Nos áureos tempos do Rádio Jornal do Commércio, conheci Amarílio Nicéas, uma das vozes mais privilegiadas que o rádio pernambucano possuiu.

Amarílio, além de ter um belo timbre, sabia dar a modulação certa, rica, quer no rádioteatro — no qual viveu papéis de grande destaque — quer na apresentação da oração da Ave Maria, dando o tom de respeito e devoção que a prece exigia.

Diretor Artístico da Emissora, produzia grandes musicais, comandava as famosas revistas carnavalescas, chegando a fazer alguns papéis humorísticos.

Depois que deixei Limoeiro passei muitos anos sem ver Amarílio Nicéas. Com o surgir da televisão, foi ele figura de proa, um homem inventivo, criador, fazendo, no Recife, uma programação de alto gabarito.

E, tão grande era o valor desse homem que, ao surgir a TV Bandeirantes, em S. Paulo, o seu primeiro Diretor de Programação foi Amarílio Nicéas.

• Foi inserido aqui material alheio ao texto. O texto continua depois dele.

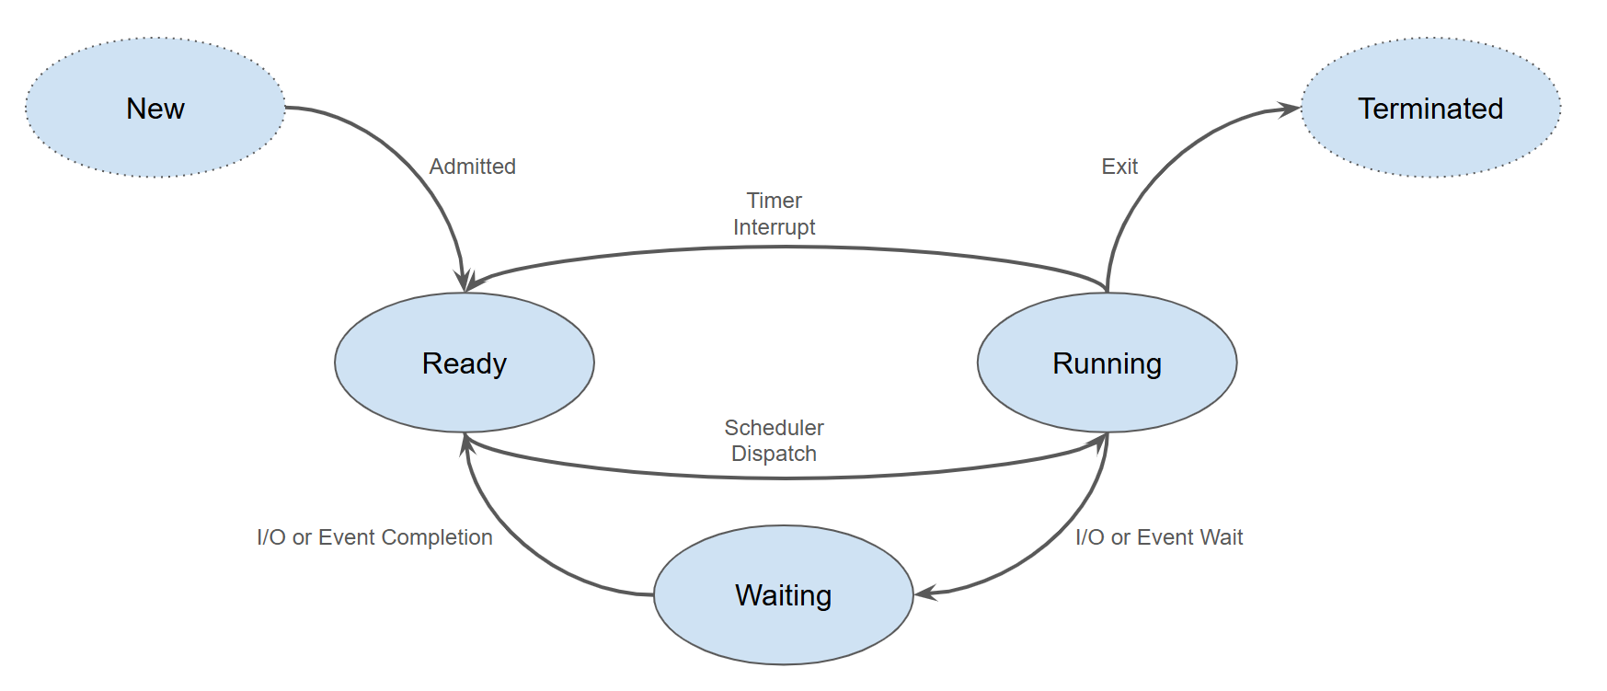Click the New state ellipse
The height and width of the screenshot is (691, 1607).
155,108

Prédio da TV Gazeta de Alagoas nos anos 80

Prédio da TV Gazeta de Alagoas nos anos 80

Foi em S. Paulo, no aeroporto, por acaso, que eu o reencontrei e, depois disso, outro tempão de isolamento.

Agora, estávamos juntos, outra vez, traçando planos para a primeira emissora de televisão do Estado de Alagoas. Amarílio viera contratado para dirigir a programação do Canal 7.

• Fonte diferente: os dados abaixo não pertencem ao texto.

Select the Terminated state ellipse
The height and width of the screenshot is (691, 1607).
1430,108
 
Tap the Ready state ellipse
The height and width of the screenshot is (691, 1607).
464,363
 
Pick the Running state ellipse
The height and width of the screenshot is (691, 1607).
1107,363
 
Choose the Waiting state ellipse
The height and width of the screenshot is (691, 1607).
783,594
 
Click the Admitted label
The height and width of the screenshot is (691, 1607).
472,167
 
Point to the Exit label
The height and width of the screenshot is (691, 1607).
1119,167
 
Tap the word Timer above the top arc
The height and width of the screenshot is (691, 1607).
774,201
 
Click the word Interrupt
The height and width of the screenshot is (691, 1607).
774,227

Era delicioso o seu entusiasmo. Gratificante beber os seus conhecimentos, enquanto falava de suas ideias, das coisas que pretendia realizar.

Começou a selecionar os valores da terra porque ele queria fazer uma televisão com muita coisa local e, a bem da verdade, tinha amplos poderes e conhecimento para tanto.

Saíamos sempre para jantar em companhia de Floracy Cavalcante, de quem se tornara admirador. Já imaginava Floracy no vídeo e estudava os ângulos, a posição das câmeras, o tipo de maquilagem, pensava em tudo. E de tudo falava.

De todos os elementos masculinos que viu, entusiasmou-se pelo tipo físico de Arivaldo Maia e, artisticamente, repetia sempre que Arivaldo era um homem bonito e que encheria o vídeo alagoano com muita presença.

De Ailton Villanova elogiava a voz mas achava-o fisionomicamente horrível. Tanto que, quando não se lembrava do nome, pedia-me para chamar “aquele cara da voz bonita e que é feio “paca”.

Eu já sabia que era o Ailton Villanova.

Uma noite, jantávamos no Bar das Ostras. Amarílio falava-me de sua infelicidade conjugal e da felicidade que sentia sempre que lembrava o seu filho Cléo, um dos diretores da Rede Globo de Televisão, no Recife.

Emotivo, os olhos enchiam-se de lágrimas, quando exaltava as qualidades do filho. Ele chegou a dizer que, por mais que tentasse, não conseguia encontrar um só defeito em Cléo.

E nós, que conhecíamos Cléo, sentíamos que era verdadeira a sua afirmação pois Cléo, realmente, é um cara espetacular.

E, nas suas mágoas, falava que não ia assistir ao casamento de sua última filha, solteira, em Caruaru, no domingo.

É que ele não desejava, de forma alguma, encontrar-se com sua ex-esposa.

Quando argumentei que Cléo iria ficar muito triste, por não encontrá-lo, lá, em Caruaru, mudou de ideia, de repente e foi ao nupcial da filha.

Maldito conselho o meu. Na volta da Capital do Agreste, o carro em que vinha capotou e Amarílio morreu.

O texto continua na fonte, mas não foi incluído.